Good luck guys, I want to try for them before they run back out to the lake. It's been a busy year and I didn't get to go like I wanted to. Thanks for the info.


----------



## steelhead sniper 860 (Nov 6, 2013)

Yep middle of April. They’re all gone. Lol


----------



## tnt1958 (Sep 20, 2014)

steelhead sniper 860 said:


> Yep middle of April. They’re all gone. Lol


That stinks!! I was thinking of trying RR tomorrow.


----------



## OptOutside440 (Feb 3, 2019)

steelhead sniper 860 said:


> Yep middle of April. They’re all gone. Lol


Thanks for the help. Didn't have a chance to get out this year with my grandfather passing away I didn't get to fish that much. I guess I'll have to wait until fall.


----------



## drsteelhead (Jan 22, 2016)

OptOutside440 said:


> Thanks for the help. Didn't have a chance to get out this year with my grandfather passing away I didn't get to fish that much. I guess I'll have to wait until fall.

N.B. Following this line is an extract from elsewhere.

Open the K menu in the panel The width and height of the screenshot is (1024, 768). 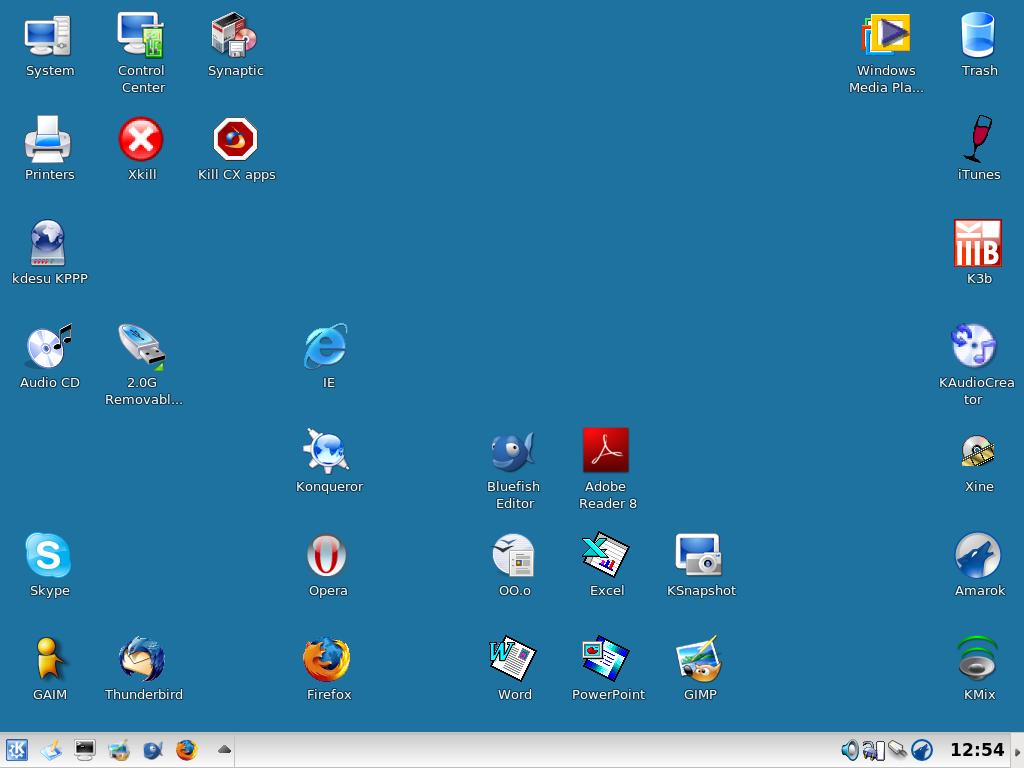click(17, 750)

There's still fish in the system. The cold temps help the cause, as does the rain. Worst thing that can happen in April (in my opinion) is a combination of high heat and lack of rain. Went out today, got a few adults plus a few smolts.


----------



## ngski (Aug 16, 2005)

The grand hit a high flow of 11000 during the week of rains it flushed a lot of fish out of the system, the ones that hung around found relief in the tribs. Once the levels dropped everyone took what was left in the tribs. The cold rains have kept the spring run on hold. 

What’s going to happen we get a warm weather they will appear for a week and drop out once the river gets too warm for them.


Sent from my iPad using Tapatalk


----------



## 1MoreKast (Mar 15, 2008)

You can actually have a field day right about now fishing some of the lower stretches on the rivers. A good mixed bag of species can be caught from steelhead to smallies, channel cats to walleye even. Get out there and fish, you might be surprised.


----------



## OptOutside440 (Feb 3, 2019)

Thanks everyone


----------



## HappySnag (Dec 20, 2007)

OptOutside440 said:


> Thanks everyone


it depend on water temperature.
i was geting them May 10 some years.
when the water is rising ,the fish is not going out to the lake ,she is going up the river,
heavy curent they go close to the bank-water rising,
water droping,they go to the lake direction ,in mittel of the river.


----------



## ngski (Aug 16, 2005)

HappySnag said:


> heavy curent they go close to the bank-water rising,
> water droping,they go to the lake direction ,in mittel of the river.


Well a week of heavy current at 11000 my bring some to move in the river but that flow as well as other rivers that week were as high as I’ve seen in years, typically blow outs peak in a few days and start dropping. It took a while for the Grand to drop. Just observation I’m no fish expert, chrome will tolerate high flows but sediment and dirty water effects their migration. 

I still haven’t hooked into any drop backs on the grand or spawned out females. Fortunately the river temp is still cool so hopefully seeing one last push in the lower sections of the grand.


Sent from my iPad using Tapatalk


----------



## rickerd (Jul 16, 2008)

I have only been catching dropbacks on Rocky for a week. And now numbers are hard to find. I got skunked before dark on Tuesday but missed one bump. The numbers of fish on Rocky have been decreasing since first week in April. If water temps stay below 65, there should still be a few around.

I caught 2 on Vermilion on Saturday. One female moving up to spawn and a male following. Average size fish 25 or 26 inches.
Rickerd


----------